## Problem to solve
Where the records hold the string "will", show the whole line it sits on.

----------------------------------------

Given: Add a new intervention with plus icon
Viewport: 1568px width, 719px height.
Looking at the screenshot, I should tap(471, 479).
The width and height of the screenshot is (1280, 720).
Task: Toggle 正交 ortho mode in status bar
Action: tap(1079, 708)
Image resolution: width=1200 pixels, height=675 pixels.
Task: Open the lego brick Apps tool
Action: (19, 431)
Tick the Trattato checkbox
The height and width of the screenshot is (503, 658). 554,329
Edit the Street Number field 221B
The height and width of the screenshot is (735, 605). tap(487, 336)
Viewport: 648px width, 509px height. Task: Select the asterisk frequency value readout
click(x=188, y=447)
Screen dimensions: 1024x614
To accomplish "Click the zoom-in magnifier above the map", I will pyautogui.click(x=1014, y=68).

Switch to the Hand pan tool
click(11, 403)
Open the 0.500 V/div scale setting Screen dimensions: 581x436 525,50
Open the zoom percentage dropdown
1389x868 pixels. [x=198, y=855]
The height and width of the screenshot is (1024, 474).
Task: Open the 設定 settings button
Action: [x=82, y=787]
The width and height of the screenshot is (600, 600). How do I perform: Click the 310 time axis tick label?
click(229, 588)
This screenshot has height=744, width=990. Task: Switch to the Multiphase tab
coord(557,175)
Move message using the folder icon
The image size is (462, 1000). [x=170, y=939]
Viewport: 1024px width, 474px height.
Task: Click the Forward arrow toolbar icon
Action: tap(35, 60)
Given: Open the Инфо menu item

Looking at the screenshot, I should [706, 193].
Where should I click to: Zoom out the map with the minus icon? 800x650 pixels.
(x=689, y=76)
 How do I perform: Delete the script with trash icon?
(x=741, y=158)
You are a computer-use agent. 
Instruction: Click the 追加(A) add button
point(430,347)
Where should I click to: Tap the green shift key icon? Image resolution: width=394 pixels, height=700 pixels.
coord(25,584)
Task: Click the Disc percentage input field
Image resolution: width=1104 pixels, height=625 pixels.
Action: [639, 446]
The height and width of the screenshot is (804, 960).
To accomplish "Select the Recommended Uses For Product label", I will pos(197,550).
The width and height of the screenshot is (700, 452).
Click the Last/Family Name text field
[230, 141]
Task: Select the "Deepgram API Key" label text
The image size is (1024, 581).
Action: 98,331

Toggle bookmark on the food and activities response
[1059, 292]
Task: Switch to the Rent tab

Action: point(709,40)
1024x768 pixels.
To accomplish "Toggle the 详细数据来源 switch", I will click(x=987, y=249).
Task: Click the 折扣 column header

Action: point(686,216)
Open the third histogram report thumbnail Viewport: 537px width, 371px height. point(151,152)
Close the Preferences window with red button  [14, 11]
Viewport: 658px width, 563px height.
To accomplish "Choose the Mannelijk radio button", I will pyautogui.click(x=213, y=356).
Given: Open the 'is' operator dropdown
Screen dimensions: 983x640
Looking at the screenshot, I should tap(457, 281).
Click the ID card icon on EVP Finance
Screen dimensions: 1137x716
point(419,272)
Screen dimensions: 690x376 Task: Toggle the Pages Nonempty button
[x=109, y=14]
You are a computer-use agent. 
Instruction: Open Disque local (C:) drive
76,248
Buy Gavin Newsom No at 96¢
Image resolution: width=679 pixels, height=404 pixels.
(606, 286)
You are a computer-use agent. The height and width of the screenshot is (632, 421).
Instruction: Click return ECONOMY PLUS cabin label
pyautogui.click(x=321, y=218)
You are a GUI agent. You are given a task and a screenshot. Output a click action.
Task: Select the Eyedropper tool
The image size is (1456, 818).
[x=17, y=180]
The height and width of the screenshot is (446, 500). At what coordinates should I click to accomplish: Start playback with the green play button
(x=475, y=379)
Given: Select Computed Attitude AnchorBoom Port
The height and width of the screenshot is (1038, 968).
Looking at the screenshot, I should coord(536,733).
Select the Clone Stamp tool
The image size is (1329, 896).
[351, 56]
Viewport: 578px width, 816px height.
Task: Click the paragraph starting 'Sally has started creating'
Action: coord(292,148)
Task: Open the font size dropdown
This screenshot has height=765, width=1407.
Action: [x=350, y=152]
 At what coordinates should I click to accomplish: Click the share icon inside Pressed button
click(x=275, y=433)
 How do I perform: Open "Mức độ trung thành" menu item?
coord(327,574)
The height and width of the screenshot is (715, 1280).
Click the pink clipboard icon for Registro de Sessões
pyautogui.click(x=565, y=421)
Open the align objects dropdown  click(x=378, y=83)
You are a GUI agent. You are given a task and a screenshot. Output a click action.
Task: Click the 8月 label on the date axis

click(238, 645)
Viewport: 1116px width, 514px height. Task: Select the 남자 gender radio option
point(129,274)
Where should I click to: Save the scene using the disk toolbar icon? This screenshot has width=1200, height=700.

----------------------------------------

## Answer space
To accomplish "Click the zoom-in magnifier above the map", I will pyautogui.click(x=1014, y=68).
To accomplish "Select the Recommended Uses For Product label", I will pos(197,550).
To accomplish "Toggle the 详细数据来源 switch", I will click(x=987, y=249).
To accomplish "Choose the Mannelijk radio button", I will pyautogui.click(x=213, y=356).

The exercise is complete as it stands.